The man swore at him, then pulled the door shut. Made of dark stumpweight wood, it made a muffled thunk. The man did up the locks, then stepped back and let three younger men place a thick bar into the settings.
“Cutting that close, armsman,” the mustachioed man said, noting the Wall Guard patch on Kaladin’s shoulder.
“Sorry,” Kaladin said, handing the man a few spheres as a cover charge. “But the storm is still a few minutes away.”
“Can’t be too careful with this new storm,” the man said. “Be glad the door got stuck.”
Syl sat on the hinges, legs hanging over the sides. Kaladin doubted it had been luck; sticking people’s shoes to the stone was a classic windspren trick. Still, he did understand the doorman’s hesitance. Everstorms didn’t quite match up with scholarly projections. The previous one had arrived hours earlier than anyone had guessed it would. Fortunately, they tended to blow in slower than highstorms. If you knew to watch the sky, there was time to find shelter.
Kaladin ran his hand through his hair and started deeper into the winehouse. This was one of those fashionable places that—while technically a stormshelter—was used only by rich people who had come to spend the storm enjoying themselves. It had a large common room and thick walls of stone blocks. No windows, of course. A bartender kept people liquored near the back, and a number of booths ringed the perimeter.

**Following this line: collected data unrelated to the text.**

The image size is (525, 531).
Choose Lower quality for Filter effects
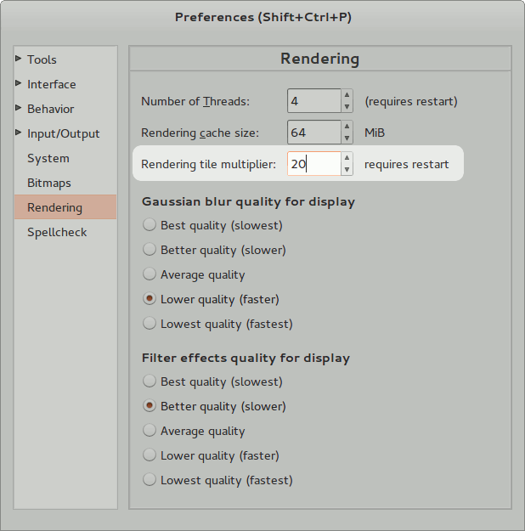(x=150, y=455)
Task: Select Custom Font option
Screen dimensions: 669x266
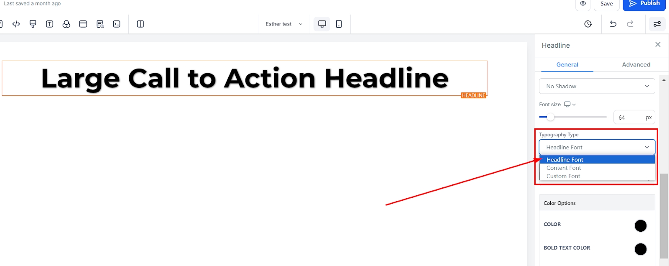Action: point(563,176)
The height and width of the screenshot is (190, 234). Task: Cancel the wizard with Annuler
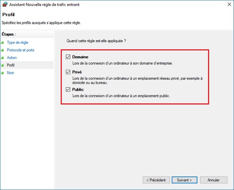coord(214,180)
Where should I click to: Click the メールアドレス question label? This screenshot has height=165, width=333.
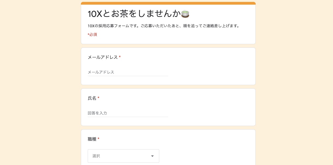[102, 57]
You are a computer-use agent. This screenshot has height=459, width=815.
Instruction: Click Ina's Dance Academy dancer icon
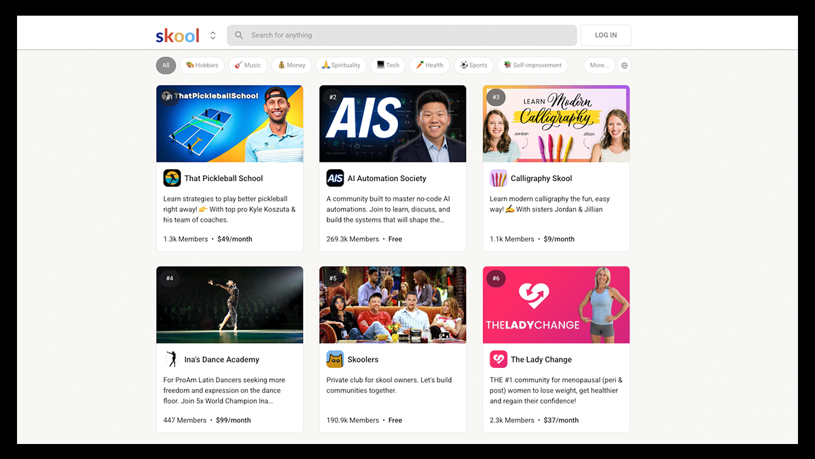pyautogui.click(x=173, y=359)
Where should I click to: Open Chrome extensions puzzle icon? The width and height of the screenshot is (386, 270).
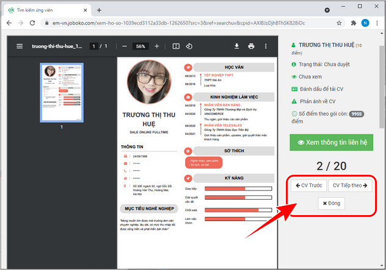click(354, 23)
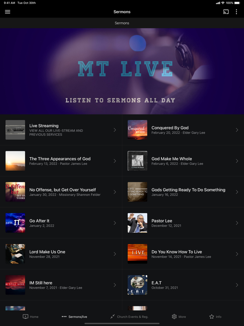Viewport: 244px width, 326px height.
Task: Open The Three Appearances of God sermon
Action: [61, 161]
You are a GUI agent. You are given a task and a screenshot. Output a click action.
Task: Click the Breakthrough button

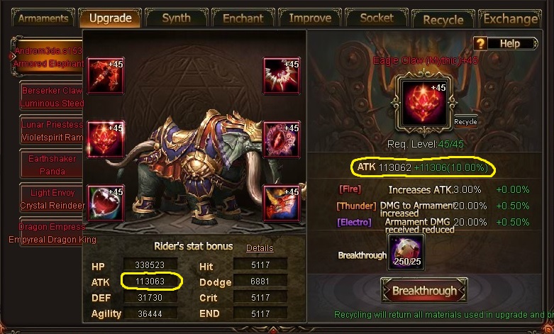pyautogui.click(x=424, y=291)
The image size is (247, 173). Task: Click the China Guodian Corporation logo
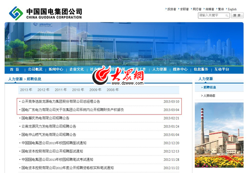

He spotted Shallan and Adolin sitting in a booth at the side. She wore her own face, but Adolin looked like Meleran Khal, a tall, bald man around Adolin’s height. Kaladin lingered, watching Shallan laugh at something Adolin said, then poke him—with her safehand—in the shoulder. She seemed completely enthralled by him. And good for her. Everyone deserved something to give them light, these days. But … what about the glances she shot him on occasion, times when she didn’t quite seem to be the same person? A different smile, an almost wicked look to her eyes …
You’re seeing things, he thought to himself. He strode forward and caught their attention, settling into the booth with a sigh. He was off duty, and free to visit the city. He’d told the others he’d find his own shelter for the storm, and only had to be back in time for evening post-storm patrol.
“Took you long enough, bridgeboy,” Adolin said.
“Lost track of time,” Kaladin said, tapping the table. He hated being in stormshelters. They felt too much like prisons.